Prado Farm was around 40 years old and built in traditional Filipino style. You could tell that each piece was very carefully selected and had a fascinating story behind it. My camera was very, very happy here…
Nick and I loved the open-air, compound-style layout of the Farm. We’ve seen that a few times now in the Philippines and we both think that’s the style of place we’ll want to build when we retire in 20 or so years (Nick’s allowed to retire anytime after 2030, although we can stay around longer if we’d like). What’s appealing to us about these types of homes is the lush vegetation, the open-air layouts, the eclectic furniture and materials used, and the multitude of nooks and crannies to escape to.
Our breakfast was traditional Filipino fare but featured all of the specialties of the Pampangan Region, which is said to be some of the best food in the country. YUM.
My hands-down favorite part of the farm was the ‘house pig’ named Pumba. This pig had it good — he more or less lounged around all day. He had free reign of the place, which baffled me. Who lets a pig just wander around their house?? I was so shocked by it when I first entered the house that I inadvertently screamed! The host was quick to assure me that he was perfectly friendly.
Despite lots of prodding, Pumba had no desire to get up for the majority of time we were there.
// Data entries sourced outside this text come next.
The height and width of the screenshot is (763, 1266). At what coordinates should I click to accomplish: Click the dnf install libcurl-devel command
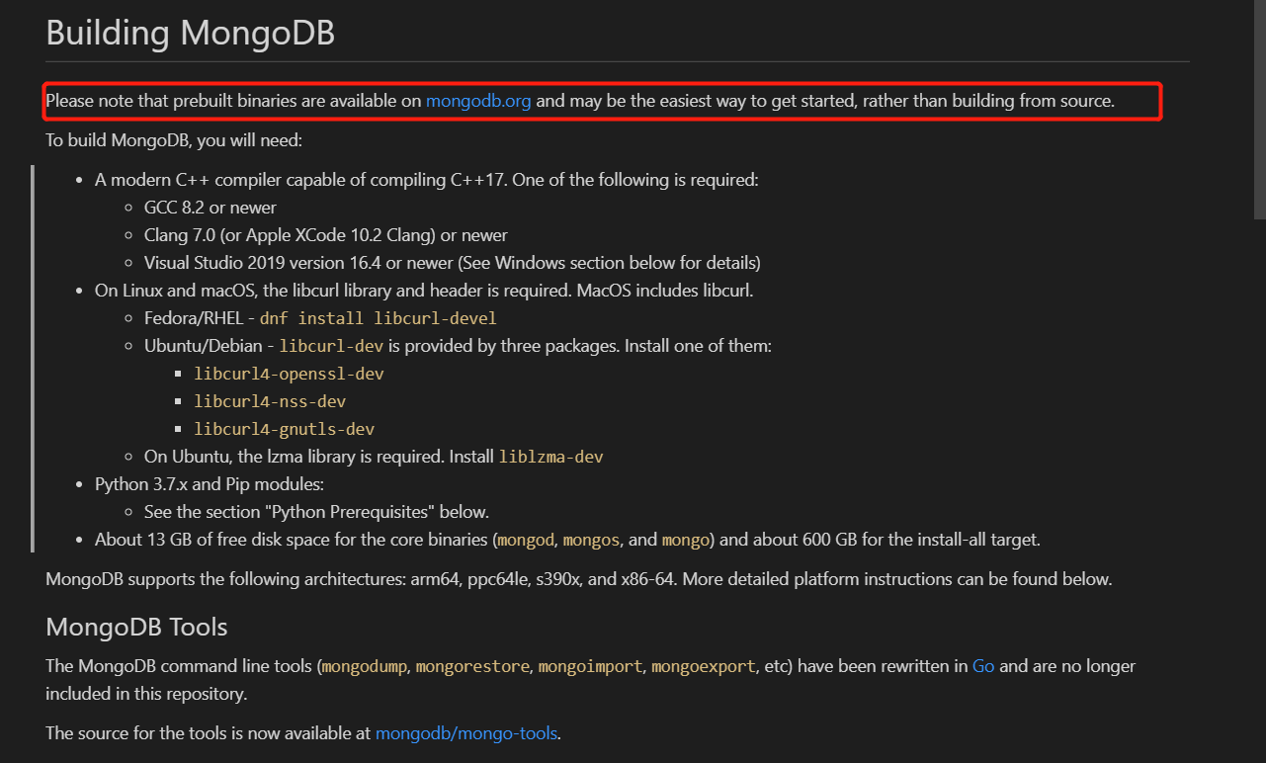point(380,317)
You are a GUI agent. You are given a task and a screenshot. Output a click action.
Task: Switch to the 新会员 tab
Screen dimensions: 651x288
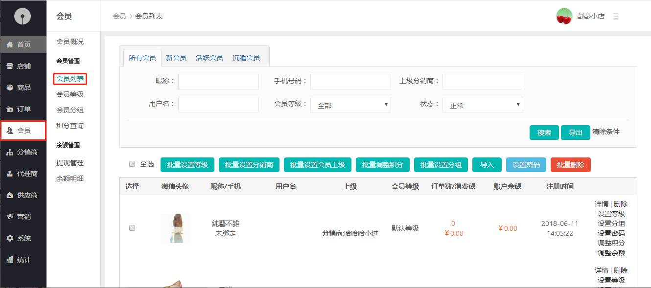[176, 58]
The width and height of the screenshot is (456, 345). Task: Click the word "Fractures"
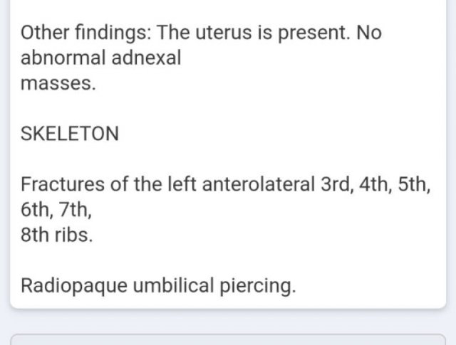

Towards the end of our meal, he eventually made his way over to collect any leftover scraps. Yes, we fed the pig table scraps. So bizarre! Over time I grew to like him more and got quite a few cute shots of him. Pretty sure I have no desire to own a house pig though…
Oh, I had to include this because of its coolness factor! It’s a monstrous gate made entirely out of old gas cans. Just like many of the elements of Prado farm, it had a very artsy feel to it. I absolutely loved it! Now THAT I would like in my future home.
As I mentioned earlier, our day also included stops at 3 churches and local handicraft stores. One of my favorite stops was Betis Crafts, an amazing furniture maker in the area. All of their stuff is hand-carved. I was blown away by how ornate the carving was. We got to tour the showroom and factory and even take pictures on the pieces. So beautiful!
As you may have guessed, furniture this ornate is highly preferred by Middle Easterners. In fact, the company exports 80% of what they make to the Middle East. While I couldn’t see many of the pieces working in our home, I did get quite attached to this “Queen’s Chair”, which I think would make a lovely piece for my office… don’t you agree?
We ended up cutting out early (around 2:30) to head back to Manila and pick up our arriving guest. By the time we got home, it had already been a 12 hour day! The craziest part was that the remainder of the group was still planning to keep going for another 3-4 hours. Did I mention this was an ambitious itinerary? That being said, I’m really glad we had the chance to partake in it. It was a very unique, memorable day.